O enredo desse livro é sinuoso. Porque foi publicado em capítulos em forma de folhetim o narrador precisava multiplicar personagens e situações. Leonardo Pataca, português, vindo para o Brasil, no navio conheceu Maria das Hortaliças, uma simplória mulher. Com ela um filho, também Leonardo, que será pelo casal enjeitado. O menino, preguiçoso, desordeiro, mais tarde sentou praça na força pública, chegou a sargento. É o herói picaresco. Um delinquente, um malandro. Era uma criança intratável.

O mais profundo e inteligente estudo sobre esse livro, não casualmente, é denominado a “A ética da malandragem”, de Antonio Cândido. Outro crítico, Massaud Moisés, lembrava que o silêncio que havia cercado o aparecimento da estória em livro impresso constituía apenas um sinal das controvérsias e perplexidades que o autor levantou.

A narrativa é prosaica em tipos peculiares, como um oficial de Justiça (o Leonardo Pataca), uma senhora, Dona Maria, que não vivia sem uma demanda judicial, uma padre cheio de lascívia, uma cigana namoradeira, o Major Vidigal (o policial que impunha a ordem, há quem diga que existiu), entre tantos outros. Almeida crítica fortemente os agentes do sistema judiciário. Entre as várias possibilidades de interpretação que o livro sugere, percebe-se um grande desencanto para com o direito. É esse ponto que mais me interessa. Almeida é um realista.

Algumas passagens da obra comprovam essa visão negativa. Almeida tratava dos “meirinhos”, como então se chamavam os oficiais de justiça. Lembra que eram temíveis, e também respeitados, e que formavam um dos extremos da formidável cadeia judiciária que envolvia todo o Rio de Janeiro no tempo em que as disputas judiciais eram elementos de vida. No outro extremo da linha de produção de justiça o autor assentava os desembargadores, lembrando também que os extremos se tocam, e estes, tocando-se, fechavam o círculo dentro do qual se passavam os “terríveis combates de citações, provarás, razões principais e finais, e todos esses trejeitos judiciais que se chamava o processo.” Almeida conhecia o assunto.

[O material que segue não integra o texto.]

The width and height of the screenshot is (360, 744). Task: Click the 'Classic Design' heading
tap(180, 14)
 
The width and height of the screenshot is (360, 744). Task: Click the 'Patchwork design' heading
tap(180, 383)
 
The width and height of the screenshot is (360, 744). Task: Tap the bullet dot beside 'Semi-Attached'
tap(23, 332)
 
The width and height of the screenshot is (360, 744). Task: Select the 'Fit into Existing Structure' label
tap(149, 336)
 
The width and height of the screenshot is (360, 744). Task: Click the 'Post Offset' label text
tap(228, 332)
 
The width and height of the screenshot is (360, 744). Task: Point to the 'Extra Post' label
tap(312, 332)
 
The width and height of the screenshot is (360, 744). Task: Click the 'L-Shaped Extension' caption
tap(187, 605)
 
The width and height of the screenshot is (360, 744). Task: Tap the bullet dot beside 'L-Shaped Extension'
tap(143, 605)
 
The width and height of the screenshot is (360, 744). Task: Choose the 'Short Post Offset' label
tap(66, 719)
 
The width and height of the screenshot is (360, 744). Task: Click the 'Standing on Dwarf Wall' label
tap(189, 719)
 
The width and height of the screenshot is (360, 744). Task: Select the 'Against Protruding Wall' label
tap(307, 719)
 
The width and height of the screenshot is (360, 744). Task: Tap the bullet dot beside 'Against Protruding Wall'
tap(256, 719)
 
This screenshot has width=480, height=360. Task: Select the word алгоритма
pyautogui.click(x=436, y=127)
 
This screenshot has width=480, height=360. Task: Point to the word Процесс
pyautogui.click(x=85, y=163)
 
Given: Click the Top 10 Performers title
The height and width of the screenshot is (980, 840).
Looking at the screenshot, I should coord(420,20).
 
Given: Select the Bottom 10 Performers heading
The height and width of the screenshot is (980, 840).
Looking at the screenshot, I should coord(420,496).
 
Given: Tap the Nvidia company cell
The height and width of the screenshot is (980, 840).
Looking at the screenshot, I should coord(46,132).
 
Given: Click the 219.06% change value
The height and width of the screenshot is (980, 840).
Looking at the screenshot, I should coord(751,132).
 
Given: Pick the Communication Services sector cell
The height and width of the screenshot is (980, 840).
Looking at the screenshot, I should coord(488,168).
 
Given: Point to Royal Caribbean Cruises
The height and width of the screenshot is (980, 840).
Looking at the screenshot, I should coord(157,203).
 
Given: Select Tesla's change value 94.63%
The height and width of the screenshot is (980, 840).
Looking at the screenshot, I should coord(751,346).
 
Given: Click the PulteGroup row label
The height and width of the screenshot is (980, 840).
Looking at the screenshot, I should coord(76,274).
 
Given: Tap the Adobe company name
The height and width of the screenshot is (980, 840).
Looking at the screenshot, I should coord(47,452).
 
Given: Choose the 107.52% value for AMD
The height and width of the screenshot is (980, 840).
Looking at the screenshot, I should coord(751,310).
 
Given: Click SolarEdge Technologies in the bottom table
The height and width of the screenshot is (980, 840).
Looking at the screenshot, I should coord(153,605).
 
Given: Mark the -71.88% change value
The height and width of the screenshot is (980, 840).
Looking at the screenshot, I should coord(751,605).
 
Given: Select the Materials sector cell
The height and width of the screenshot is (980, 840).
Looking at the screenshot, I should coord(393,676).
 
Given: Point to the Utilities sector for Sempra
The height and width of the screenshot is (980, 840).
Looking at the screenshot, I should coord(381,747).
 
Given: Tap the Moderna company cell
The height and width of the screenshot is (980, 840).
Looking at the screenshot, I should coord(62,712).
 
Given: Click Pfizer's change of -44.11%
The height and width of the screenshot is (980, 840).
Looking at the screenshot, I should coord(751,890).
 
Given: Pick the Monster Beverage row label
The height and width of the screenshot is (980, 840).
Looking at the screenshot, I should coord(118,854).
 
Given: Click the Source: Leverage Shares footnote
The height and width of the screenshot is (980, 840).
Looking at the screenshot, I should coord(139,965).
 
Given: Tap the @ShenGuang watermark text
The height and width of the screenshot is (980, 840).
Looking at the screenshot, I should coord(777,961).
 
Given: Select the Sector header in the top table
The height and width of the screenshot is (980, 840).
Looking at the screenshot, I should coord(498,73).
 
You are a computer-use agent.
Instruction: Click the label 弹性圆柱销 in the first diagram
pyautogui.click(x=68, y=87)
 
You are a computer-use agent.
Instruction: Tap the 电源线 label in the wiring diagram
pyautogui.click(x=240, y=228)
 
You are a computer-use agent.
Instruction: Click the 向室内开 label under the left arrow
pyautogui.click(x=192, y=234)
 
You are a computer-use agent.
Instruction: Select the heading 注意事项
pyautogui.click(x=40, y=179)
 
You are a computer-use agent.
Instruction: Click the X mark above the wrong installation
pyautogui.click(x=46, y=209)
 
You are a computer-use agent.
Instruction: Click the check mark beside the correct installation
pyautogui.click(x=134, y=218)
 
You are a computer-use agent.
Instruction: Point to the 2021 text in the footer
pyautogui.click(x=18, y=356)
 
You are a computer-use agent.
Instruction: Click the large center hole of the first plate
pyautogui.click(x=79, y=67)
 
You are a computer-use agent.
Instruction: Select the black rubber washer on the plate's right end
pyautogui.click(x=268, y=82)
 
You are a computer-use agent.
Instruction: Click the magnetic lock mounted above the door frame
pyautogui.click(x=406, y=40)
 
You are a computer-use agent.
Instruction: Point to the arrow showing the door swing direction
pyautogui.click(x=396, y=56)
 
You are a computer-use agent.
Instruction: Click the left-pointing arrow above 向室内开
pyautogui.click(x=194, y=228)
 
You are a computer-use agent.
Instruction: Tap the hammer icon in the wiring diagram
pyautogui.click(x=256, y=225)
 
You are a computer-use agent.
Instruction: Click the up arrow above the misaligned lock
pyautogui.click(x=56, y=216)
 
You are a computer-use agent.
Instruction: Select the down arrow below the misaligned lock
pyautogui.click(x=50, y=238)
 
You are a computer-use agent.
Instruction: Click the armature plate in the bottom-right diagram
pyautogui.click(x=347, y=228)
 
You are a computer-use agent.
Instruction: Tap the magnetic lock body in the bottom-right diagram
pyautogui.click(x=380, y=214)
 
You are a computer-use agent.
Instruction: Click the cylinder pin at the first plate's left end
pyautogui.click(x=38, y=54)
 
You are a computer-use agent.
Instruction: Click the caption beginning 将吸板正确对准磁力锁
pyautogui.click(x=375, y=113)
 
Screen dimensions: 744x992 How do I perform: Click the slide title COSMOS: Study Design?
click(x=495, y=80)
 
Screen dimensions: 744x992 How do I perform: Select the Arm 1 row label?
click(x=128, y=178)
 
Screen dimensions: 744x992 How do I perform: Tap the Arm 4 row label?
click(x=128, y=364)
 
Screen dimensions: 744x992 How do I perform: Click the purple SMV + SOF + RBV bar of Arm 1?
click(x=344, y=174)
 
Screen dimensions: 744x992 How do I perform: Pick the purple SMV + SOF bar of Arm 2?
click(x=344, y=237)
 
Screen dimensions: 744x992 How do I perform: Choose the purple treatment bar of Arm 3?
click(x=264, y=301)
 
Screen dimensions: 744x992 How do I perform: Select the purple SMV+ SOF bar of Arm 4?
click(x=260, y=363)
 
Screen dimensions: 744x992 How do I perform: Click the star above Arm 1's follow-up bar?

Almeida objetivamente criticava o jargão forense, isto é, a incompreensível linguagem de juízes e advogados, distante da língua real falada na vida não forense, no argumento de que se busca ser técnico. O narrador lembra também como era terrível se encontrar na rua “uma daquelas solenes figuras que, desdobrando junto dele uma folha de papel, começava a lê-la em tom confidencial!” Era uma citação, e a desgraça processual aí começava.

Os processos demoravam anos (parece que não mudou muita coisa). As despesas com advogados, procuradores, escrivães, exigiam muito dinheiro. O citado tinha prazo para esgotar suas economias e sua paciência. Ao invés de justiça, o processo prometia tempo, gastos.

Leonardo-Pataca, o meirinho da estória, passou uma noite na cadeia. Almeida aproveitou a passagem para hostilizar a classe dos oficiais de justiça, que estavam felizes com a detenção de um concorrente. No enredo há referências a uma mulher cuja paixão e razão de vida era a disputa judicial. Chamava-se Dona Maria. Era rica. O processo judicial era seu vício. As demandas eram o alimento da sua vida.

Quando acordava, pensava nos processos. Dormindo, sonhava com as demandas. Só falava nisso. Pelo longo hábito que tinha da matéria, “entendia do riscado a palmo, e não havia procurador que a enganasse”. Sabia todos os termos jurídicos e toda a marcha do processo. Era uma maníaca. Aborrecia a todos com quem conversava, exceto advogados, claro. Discutia testamentos e ações de despejo. Conhecia tudo o que ocorria no foro do Rio de Janeiro. Sabia quem litigava contra quem e quem decidia a favor de quem.

Escrevendo em meados do século XIX e captando costumes e ideias de uma geração anterior, Manuel Antonio de Almeida construiu interessantíssimo painel que nos mostra a ideia que se fazia do funcionamento da justiça. Tem-se desde uma quase idolatria, radical, obcecada e neurótica de Dona Maria, o que pode ser uma exceção patológica, até o medo para com os processos judiciais, o que era certamente uma regra incontestável. Inclusive para quem tinha razão.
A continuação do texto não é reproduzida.